*** GIVEN ENTRIES ***

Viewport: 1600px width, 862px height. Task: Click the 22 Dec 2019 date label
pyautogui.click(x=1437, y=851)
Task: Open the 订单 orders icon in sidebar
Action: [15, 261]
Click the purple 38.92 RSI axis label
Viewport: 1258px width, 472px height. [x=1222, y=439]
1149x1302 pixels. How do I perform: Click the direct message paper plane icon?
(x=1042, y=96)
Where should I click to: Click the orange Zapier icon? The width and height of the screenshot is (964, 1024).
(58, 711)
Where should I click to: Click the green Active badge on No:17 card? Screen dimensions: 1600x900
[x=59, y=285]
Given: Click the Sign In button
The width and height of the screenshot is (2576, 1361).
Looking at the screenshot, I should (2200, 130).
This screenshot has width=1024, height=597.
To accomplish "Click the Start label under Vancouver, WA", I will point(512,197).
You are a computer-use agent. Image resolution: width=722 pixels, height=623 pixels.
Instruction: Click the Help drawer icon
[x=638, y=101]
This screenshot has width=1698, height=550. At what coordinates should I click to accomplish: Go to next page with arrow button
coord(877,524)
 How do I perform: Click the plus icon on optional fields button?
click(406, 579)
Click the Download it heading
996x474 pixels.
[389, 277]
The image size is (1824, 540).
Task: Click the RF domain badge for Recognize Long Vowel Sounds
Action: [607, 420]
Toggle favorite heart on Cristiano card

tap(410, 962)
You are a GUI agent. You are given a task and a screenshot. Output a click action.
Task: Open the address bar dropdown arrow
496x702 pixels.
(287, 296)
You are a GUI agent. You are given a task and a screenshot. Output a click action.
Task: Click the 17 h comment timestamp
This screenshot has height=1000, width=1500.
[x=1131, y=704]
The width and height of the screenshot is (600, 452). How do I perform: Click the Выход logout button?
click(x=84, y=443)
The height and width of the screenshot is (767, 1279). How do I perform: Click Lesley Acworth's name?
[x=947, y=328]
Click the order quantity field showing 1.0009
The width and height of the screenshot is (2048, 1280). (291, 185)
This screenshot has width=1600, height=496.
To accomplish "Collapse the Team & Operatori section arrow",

*** End of GIVEN ENTRIES ***

**EXERCISE AIM**
Take the line with "The width and height of the screenshot is (600, 452)." and every line after it in the data, and please reproduce them exactly, leaving out all other lines.

**EXERCISE SOLUTION**
The width and height of the screenshot is (600, 452). How do I perform: Click the Выход logout button?
click(x=84, y=443)
The height and width of the screenshot is (767, 1279). How do I perform: Click Lesley Acworth's name?
[x=947, y=328]
Click the order quantity field showing 1.0009
The width and height of the screenshot is (2048, 1280). (291, 185)
This screenshot has width=1600, height=496.
To accomplish "Collapse the Team & Operatori section arrow",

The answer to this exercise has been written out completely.